Although PCV2 will cause the development of diseases such as PMWS, not all PCV2-infected animals develop disease symptoms [10, 27]; in fact the majority may remain asymptomatic. Moreover, a number of models, including the PCV2/PPV co-infection model in SPF piglets used for the present work, generate more often asymptomatic infections . In view of the reports showing that PCV2 infection leads to modulation of T lymphocyte activity [23, 24, 29], the present work sought to characterize the T lymphocyte response in animals following infection with PCV2. This is particularly pertinent considering the reports on T lymphocytes in sow colostrum [30–32], and the reported transfer of antigen-specific T-cell immunity to piglets, either by transplacental passage or via the colostrum . The study was designed to relate observations on the T lymphocyte subsets to the development of specific anti-PCV2 humoral immunity, since the presence of PCV2 specific neutralizing antibodies argues for the existence of PCV2 specific Th cells .
Accordingly, samples were employed from an experimental infection by PCV2 alone or in combination with PPV, in which the virus-inoculated animals remained asymptomatic. The asymptomatic outcome of PCV2/PPV dual infection in colostrum-fed piglets was also reported by other groups [10, 28]. The exact reason that certain animals remain subclinically infected is not known but reflects the field scenario. The genetic background of the animals, environmental factors like stress and management factors like food change and bad hygiene have a certain impact on disease development . Recently, certain PCV2 viral strains were correlated to different disease outcome [33, 34]. Therefore, multiple reasons may have caused the failure of disease reproduction in this study. In general, the absence of clinical disease correlates with the presence of a PCV2 specific B and T cell response in the infected animals.
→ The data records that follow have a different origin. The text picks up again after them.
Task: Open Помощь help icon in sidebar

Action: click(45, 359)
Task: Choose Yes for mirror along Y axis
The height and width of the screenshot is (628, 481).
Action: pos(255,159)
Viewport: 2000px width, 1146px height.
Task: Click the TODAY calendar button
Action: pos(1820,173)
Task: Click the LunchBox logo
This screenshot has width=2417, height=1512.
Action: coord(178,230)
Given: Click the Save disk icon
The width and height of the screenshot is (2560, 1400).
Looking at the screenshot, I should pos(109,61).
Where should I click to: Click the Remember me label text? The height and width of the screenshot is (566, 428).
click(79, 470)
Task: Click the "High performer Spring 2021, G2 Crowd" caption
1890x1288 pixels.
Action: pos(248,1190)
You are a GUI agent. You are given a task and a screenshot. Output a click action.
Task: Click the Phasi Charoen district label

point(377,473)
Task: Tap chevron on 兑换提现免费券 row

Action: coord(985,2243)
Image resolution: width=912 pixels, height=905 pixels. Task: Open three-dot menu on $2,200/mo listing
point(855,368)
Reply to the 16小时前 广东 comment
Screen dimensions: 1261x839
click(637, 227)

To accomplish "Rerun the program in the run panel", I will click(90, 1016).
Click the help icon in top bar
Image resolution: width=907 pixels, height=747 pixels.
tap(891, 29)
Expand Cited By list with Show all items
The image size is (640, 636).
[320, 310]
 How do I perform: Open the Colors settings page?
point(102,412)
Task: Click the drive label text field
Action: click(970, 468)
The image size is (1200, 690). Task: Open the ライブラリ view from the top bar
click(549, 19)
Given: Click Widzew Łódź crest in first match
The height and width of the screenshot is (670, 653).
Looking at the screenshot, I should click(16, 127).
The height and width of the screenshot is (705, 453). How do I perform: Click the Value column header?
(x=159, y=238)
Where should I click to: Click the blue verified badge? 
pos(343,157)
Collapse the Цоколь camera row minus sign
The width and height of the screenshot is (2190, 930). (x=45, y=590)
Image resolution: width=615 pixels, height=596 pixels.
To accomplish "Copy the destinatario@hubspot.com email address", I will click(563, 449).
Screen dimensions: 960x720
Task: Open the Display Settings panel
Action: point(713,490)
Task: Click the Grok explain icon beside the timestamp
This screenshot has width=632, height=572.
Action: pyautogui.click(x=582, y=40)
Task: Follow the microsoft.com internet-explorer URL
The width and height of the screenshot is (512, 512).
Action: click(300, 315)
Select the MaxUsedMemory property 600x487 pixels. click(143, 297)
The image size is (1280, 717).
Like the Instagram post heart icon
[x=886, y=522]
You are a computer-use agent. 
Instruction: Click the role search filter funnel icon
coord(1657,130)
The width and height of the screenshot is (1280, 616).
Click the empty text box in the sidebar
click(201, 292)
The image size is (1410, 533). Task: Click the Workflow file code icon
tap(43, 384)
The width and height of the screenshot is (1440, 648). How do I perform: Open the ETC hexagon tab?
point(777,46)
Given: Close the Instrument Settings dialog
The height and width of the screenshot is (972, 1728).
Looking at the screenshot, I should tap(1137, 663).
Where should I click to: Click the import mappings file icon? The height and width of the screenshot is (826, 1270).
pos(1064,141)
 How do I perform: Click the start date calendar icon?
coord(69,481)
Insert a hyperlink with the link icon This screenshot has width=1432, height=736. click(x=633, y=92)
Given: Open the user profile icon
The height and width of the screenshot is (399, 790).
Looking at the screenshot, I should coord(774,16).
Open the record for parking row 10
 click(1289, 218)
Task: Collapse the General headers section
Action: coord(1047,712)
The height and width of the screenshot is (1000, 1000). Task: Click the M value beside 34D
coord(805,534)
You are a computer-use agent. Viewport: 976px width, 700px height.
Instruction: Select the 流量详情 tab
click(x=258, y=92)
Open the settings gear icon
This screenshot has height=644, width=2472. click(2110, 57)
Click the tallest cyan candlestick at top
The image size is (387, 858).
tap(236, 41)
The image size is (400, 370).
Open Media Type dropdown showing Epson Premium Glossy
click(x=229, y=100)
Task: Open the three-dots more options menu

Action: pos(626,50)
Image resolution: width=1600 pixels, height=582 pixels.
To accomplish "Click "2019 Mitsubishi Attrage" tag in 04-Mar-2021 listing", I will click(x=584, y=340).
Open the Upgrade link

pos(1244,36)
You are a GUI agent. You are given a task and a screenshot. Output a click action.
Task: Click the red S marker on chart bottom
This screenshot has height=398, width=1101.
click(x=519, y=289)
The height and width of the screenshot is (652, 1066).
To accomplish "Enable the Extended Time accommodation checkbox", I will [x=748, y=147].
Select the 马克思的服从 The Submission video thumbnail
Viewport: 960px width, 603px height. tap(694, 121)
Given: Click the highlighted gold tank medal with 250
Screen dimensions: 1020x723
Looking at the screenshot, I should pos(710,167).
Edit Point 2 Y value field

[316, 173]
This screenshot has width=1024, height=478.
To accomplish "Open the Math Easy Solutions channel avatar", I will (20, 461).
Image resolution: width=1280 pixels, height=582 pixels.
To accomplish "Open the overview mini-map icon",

The experimental data from the present work is in agreement with published data on humoral immune defence development , in that the development of subclinical PCV2 infection was confirmed by the presence of PCV2-specific antibodies and PCV2 DNA in the blood. Interestingly, the PCV2 viraemia in this study was transient reflecting the ongoing PCV2 specific T and B cell immune response in the infected animals and clearance of the circulating virus. The pre-existence of PCV2 maternal antibodies can be ruled out, as the piglets tested at the age of 3 weeks and the mother sows displayed no PCV2 specific antibodies.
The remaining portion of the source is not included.